Gel Hanımefendi Gel

Şöyle bir çevrenize bakın. İşini severek, isteyerek yapan kaç kişi görebiliyorsunuz?

Güzel yurdumda insanların çok büyük bir çoğunluğu (ne yazık ki) yapmak istedikleri iş yerine, bulabildikleri işi yapmak zorunda kalıyorlar. Adam mühendislik okumuştur, alanında iş bulamadığı için pazarlamacılık yapıyordur. Bir diğeri arkeoloji bölümünü bitirmiştir, sigortacılık sektöründe çalışmak zorunda kalmıştır. Yıllarca dirsek çürüttüğü, eğitimini aldığı mesleği değil de, karnını doyurabilmek için mecburen başka bir işi yapmak zorunda kalan bir insandan ne kadar verim alınabilir ki!.. İstediği bölümü bitirip iş bulamayanların yanısıra bir de hiç istemedikleri halde puanları o bölümü tuttuğu için eğitim hayatını da memnuniyetsizlik içinde geçirenler de var tabii. İki ucu değişik özelliklere sahip bir değnek...

Öğretmen olarak atamam bir türlü yapılmadığından, kısıtlı geliriyle beni okutan aileme daha fazla yük olmamak için iş aramaya başladım. İlk önce mesleğimi yapabilmek umudu ve arzusuyla dershanelere başvurdum. Tecrübe istiyorlarmış. İyi de hiçbiriniz bana iş vermezseniz ben o tecrübeyi nereden edineceğim?

Bir süre sonra öğretmenlik yapmaktan umudu kesip "ne iş olsa yaparım"cıların safına katıldım.

Eşe-dosta, sağa-sola haber saldım, beklemedeyim. Bir süre sonra bir ağabeyimizden haber geldi. Şirketlerine bağlı bir petrol istasyonunda muhasebe işlerini de yürütecek bir müdüre ihtiyaçları varmış. Bir petrol istasyonunda müdür ne iş yapar bilmiyorum ama hemen atladım. Ticaret lisesi mezunu olduğum için muhasebeden de anlıyorum, o zaman oldu bu iş.

Görüşmeyi yaptık, işe başlayacağım. Sağolsun, Ferruh ağabey beni aldı, çalışacağım yere götürdü, yapacağım iş hakkında bilgilendirdi. Defterleri teslim aldım, dediğim gibi, muhasebe konusunda zaten sorun yok.
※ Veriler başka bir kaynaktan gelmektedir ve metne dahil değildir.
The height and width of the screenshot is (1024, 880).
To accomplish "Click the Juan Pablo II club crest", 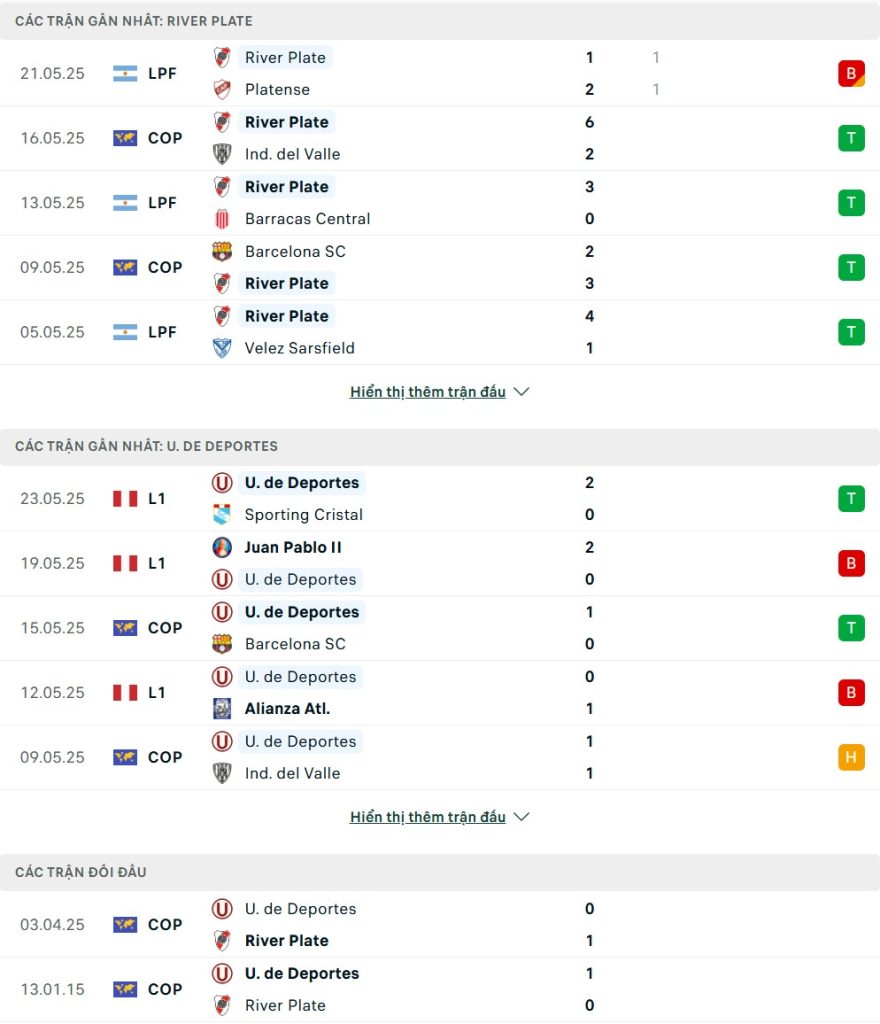I will 222,547.
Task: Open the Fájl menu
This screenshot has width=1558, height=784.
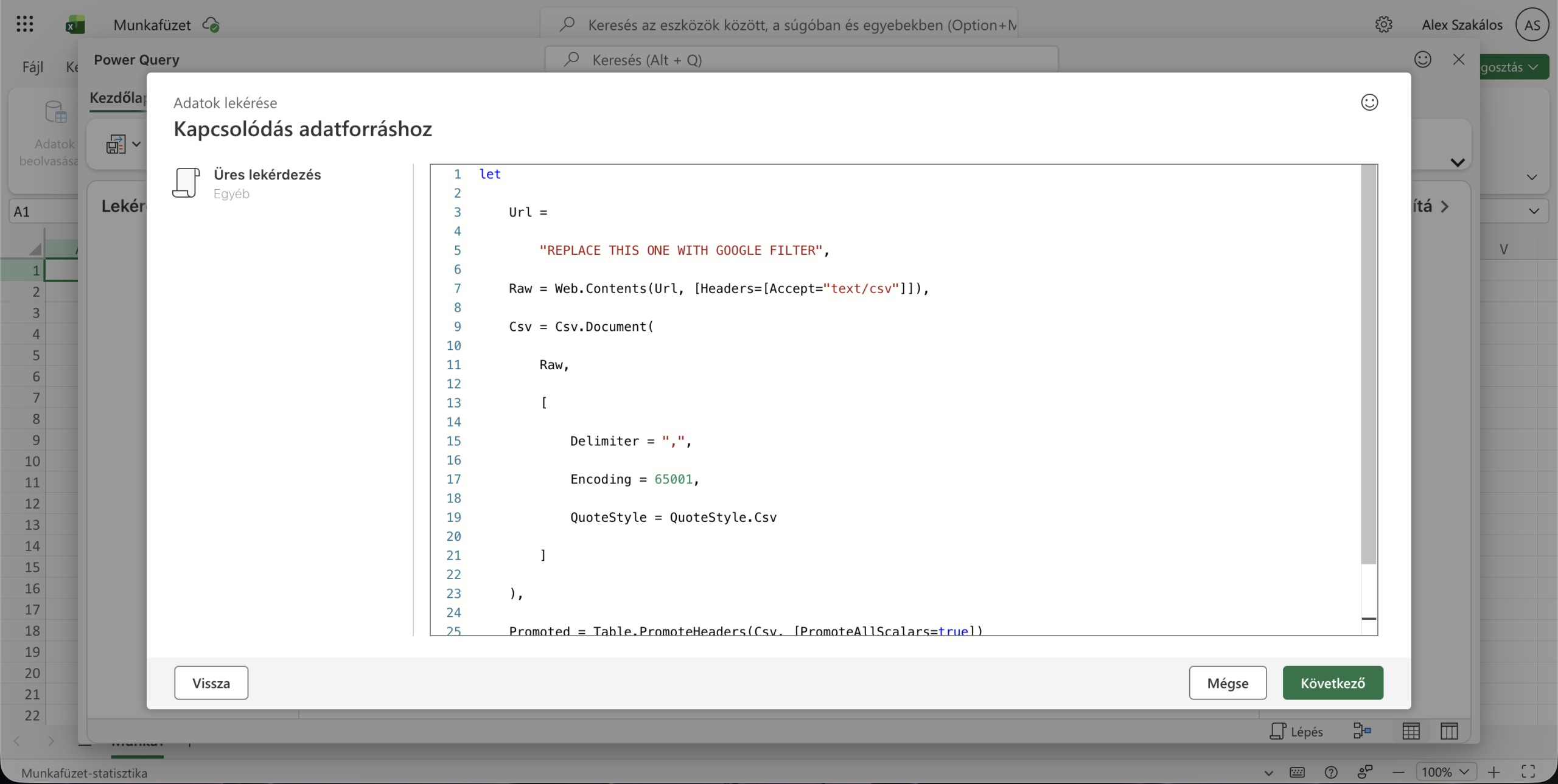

Yapacağım diğer işler de; teslim alınan ve satışı yapılan petrol ürünlerinin hesabını tutmak, elemanlara göz kulak olmak vb. Atla deve değil yani, zaten kurulu bir düzen var.

Birkaç hafta sonra işe iyice alıştım, sevmeye bile başladım hatta.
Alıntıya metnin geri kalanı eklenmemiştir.